Configuring Horizontal Scaling to Process Files

To improve the processing of large datasets, you can enable horizontal scaling, which processes files in parallel across multiple Local Encoder containers (AKA "pods").

You can enable horizontal scaling by setting configuration parameters and executing the Local Encoder Vault App using the Kubernetes deployment configuration. The Local Encoder Vault App reads a configuration file provided via the command line and processes data within a Docker environment. The configuration file may include details such as account ID, profile type, region, packet type, operating mode, LiveRamp AWS configurations, input path, and output path.

Without horizontal scaling, the Vault App reads files sequentially from the specified input path, processes each file according to the configuration, and writes the processed output to the designated output path. Once you configure horizontal scaling, your input files are automatically distributed into numbered folders, and each container processes the files in its assigned folder.
· · ·
• _SET TASK 1_
Write out the horizontal scaling page from "You can enable horizontal scaling by" to "its assigned folder.".
• _SET TASK 2_
According to the horizontal scaling page, what are Local Encoder containers also known as?
Rely only on the horizontal scaling page for your answers.

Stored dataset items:
· · ·
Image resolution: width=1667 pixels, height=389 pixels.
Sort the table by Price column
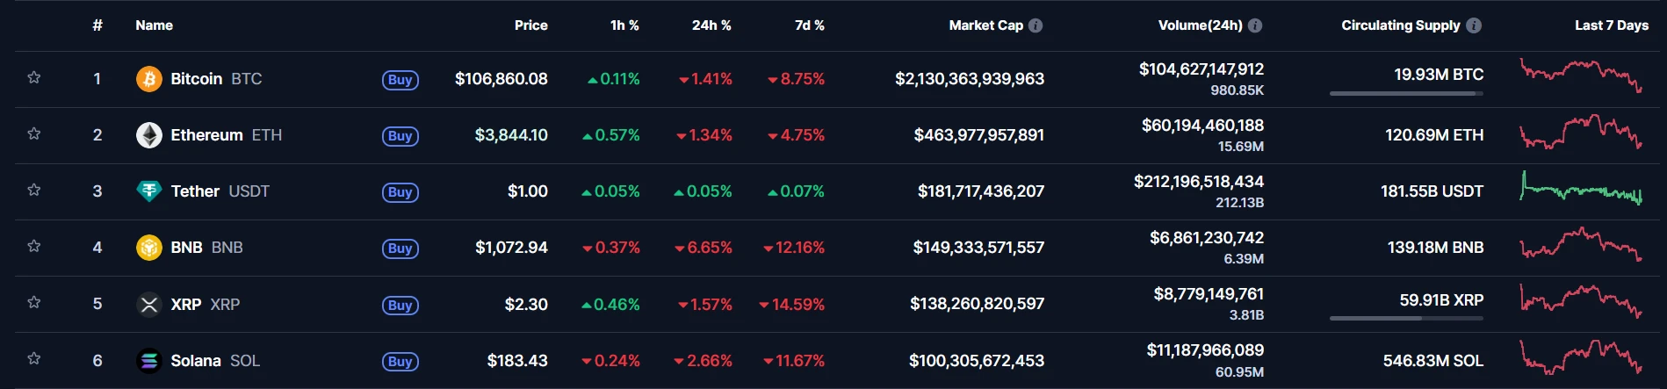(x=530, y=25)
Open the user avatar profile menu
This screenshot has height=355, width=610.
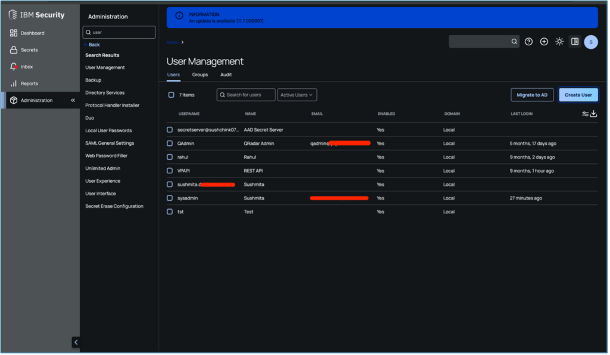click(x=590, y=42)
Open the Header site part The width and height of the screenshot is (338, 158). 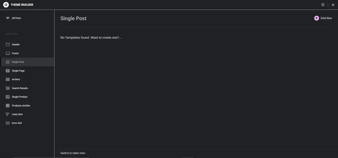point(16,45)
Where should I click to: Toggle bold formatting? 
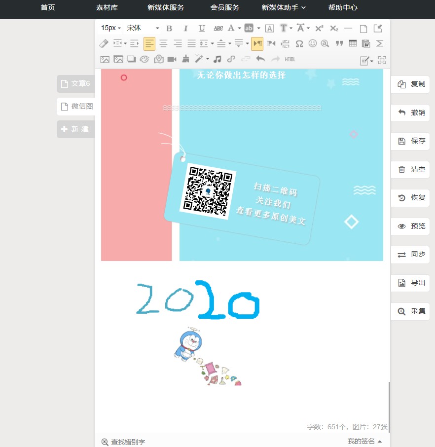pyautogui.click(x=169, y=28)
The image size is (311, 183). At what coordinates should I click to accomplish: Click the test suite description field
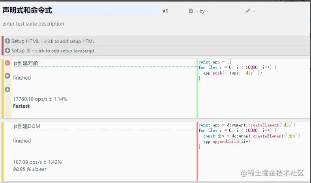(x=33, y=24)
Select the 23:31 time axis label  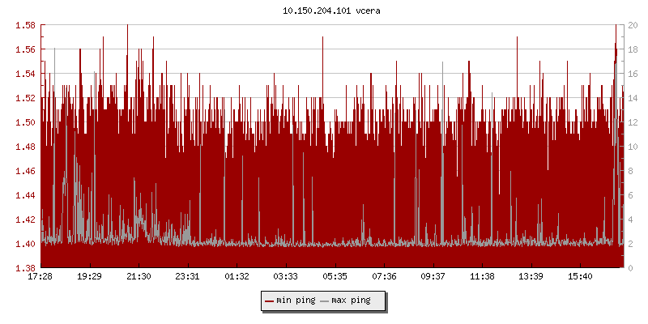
· · ·
• _TASK SOLUTION 1_
You can enable horizontal scaling by setting configuration parameters and executing the Local Encoder Vault App using the Kubernetes deployment configuration. The Local Encoder Vault App reads a configuration file provided via the command line and processes data within a Docker environment. The configuration file may include details such as account ID, profile type, region, packet type, operating mode, LiveRamp AWS configurations, input path, and output path.

Without horizontal scaling, the Vault App reads files sequentially from the specified input path, processes each file according to the configuration, and writes the processed output to the designated output path. Once you configure horizontal scaling, your input files are automatically distributed into numbered folders, and each container processes the files in its assigned folder.

• _TASK SOLUTION 2_
Pods